GIVEN INFORMATION:
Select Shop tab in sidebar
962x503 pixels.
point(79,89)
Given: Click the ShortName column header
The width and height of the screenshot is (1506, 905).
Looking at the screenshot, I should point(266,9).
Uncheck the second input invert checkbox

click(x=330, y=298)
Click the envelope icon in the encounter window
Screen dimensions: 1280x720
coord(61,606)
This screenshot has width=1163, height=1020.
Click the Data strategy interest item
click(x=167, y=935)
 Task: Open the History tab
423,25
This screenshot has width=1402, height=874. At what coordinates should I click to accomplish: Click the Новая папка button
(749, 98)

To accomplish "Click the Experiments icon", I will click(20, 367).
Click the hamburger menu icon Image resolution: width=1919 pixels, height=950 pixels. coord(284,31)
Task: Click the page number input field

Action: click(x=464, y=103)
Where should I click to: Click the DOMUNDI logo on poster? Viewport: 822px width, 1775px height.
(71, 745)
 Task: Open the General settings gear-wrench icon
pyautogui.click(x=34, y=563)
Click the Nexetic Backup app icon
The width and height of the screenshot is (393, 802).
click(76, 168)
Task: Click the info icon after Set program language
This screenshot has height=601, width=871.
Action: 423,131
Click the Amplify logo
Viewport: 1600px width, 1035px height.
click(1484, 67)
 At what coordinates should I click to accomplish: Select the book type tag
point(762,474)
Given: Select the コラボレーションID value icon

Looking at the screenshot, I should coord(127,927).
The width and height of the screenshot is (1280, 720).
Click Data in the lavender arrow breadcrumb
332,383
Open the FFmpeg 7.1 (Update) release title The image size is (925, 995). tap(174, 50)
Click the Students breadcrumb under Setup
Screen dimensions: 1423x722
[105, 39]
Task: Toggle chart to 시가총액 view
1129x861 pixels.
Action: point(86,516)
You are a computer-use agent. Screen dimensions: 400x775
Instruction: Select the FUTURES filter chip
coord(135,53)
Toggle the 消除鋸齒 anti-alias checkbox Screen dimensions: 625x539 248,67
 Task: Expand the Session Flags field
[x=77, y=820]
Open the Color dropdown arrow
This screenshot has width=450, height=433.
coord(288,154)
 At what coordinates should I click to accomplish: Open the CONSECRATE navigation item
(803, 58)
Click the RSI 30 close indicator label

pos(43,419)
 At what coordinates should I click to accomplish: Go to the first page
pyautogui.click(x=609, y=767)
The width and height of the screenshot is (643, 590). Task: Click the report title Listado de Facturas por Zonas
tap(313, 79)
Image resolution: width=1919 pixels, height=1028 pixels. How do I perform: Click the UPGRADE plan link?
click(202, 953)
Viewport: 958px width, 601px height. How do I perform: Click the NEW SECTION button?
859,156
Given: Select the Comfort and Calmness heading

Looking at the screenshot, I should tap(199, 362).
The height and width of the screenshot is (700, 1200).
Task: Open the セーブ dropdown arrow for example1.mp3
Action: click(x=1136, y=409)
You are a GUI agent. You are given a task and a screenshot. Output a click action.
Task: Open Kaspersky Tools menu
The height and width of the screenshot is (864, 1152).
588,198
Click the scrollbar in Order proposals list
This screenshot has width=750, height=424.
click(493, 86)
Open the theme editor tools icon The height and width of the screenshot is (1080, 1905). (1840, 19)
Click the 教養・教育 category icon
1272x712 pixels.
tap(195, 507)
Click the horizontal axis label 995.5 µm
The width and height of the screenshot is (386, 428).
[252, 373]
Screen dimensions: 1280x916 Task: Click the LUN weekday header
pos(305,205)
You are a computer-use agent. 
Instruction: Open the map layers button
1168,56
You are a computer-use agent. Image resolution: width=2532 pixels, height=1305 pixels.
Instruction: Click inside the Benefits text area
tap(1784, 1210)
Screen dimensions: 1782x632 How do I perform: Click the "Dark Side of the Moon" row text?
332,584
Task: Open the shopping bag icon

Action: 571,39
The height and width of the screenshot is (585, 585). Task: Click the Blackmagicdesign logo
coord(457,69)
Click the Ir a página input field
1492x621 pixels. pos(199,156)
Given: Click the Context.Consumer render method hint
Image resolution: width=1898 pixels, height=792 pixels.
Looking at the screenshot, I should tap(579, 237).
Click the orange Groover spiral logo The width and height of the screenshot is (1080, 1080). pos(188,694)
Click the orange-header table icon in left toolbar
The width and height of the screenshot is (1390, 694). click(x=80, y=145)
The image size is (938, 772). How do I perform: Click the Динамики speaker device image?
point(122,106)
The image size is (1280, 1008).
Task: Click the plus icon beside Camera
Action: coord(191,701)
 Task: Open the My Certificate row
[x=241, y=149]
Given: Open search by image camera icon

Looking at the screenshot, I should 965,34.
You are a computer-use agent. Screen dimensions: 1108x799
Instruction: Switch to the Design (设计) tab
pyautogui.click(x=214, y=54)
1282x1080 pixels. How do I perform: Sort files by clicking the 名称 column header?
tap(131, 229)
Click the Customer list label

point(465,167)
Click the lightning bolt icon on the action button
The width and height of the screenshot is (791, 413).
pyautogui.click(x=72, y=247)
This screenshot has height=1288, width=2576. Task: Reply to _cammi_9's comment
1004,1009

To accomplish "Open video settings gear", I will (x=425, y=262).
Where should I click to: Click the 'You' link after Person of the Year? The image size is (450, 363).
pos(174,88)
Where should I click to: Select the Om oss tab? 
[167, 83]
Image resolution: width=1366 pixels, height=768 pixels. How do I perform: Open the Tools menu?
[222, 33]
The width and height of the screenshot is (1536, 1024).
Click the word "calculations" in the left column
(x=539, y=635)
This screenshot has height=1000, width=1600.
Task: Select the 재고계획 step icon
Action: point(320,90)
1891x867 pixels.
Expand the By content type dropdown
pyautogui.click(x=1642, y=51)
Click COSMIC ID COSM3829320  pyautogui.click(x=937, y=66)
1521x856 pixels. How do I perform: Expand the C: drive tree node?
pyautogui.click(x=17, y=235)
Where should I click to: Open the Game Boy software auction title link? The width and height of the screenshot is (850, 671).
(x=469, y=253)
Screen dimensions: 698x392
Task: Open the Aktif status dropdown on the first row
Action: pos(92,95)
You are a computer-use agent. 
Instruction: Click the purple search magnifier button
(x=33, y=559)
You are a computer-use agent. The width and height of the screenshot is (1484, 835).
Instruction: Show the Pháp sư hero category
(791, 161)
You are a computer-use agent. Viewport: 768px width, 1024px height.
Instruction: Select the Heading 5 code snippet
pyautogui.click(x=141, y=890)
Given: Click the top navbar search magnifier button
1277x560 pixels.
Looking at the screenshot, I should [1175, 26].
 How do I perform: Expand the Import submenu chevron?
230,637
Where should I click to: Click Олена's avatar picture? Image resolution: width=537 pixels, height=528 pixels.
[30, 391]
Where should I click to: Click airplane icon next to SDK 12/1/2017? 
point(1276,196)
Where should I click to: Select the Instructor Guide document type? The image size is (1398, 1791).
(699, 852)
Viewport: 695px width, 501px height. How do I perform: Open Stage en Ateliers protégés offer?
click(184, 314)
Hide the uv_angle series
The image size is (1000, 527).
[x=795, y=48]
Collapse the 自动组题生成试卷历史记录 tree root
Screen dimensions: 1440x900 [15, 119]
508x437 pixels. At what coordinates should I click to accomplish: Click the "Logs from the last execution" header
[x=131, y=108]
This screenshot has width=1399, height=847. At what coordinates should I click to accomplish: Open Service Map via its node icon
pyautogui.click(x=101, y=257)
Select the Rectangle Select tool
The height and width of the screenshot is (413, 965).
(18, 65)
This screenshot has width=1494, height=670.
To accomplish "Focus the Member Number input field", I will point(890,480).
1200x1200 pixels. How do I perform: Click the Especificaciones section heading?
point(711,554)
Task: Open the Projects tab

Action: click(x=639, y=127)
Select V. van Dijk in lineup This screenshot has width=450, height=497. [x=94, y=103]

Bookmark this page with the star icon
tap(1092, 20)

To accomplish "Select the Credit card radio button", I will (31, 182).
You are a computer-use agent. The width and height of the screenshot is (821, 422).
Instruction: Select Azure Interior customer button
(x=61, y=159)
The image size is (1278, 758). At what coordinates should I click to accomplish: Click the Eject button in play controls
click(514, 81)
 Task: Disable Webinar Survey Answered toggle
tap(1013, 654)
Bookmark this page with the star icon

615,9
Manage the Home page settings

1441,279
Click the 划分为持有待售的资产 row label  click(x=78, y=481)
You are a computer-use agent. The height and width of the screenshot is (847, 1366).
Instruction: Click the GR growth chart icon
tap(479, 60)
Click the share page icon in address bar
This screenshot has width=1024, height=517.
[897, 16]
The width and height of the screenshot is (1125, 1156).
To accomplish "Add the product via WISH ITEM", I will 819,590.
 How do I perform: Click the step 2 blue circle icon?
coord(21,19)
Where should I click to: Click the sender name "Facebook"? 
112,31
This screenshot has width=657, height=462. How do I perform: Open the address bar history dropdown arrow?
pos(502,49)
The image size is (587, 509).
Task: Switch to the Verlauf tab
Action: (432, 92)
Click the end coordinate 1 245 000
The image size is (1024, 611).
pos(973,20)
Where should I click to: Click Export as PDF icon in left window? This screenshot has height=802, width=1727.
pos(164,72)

HOW TO COMPLETE THIS TASK: Go through the lines above and tally those with the string "agent". The total is all that is needed.

SOLUTION FOR THIS EXERCISE: 10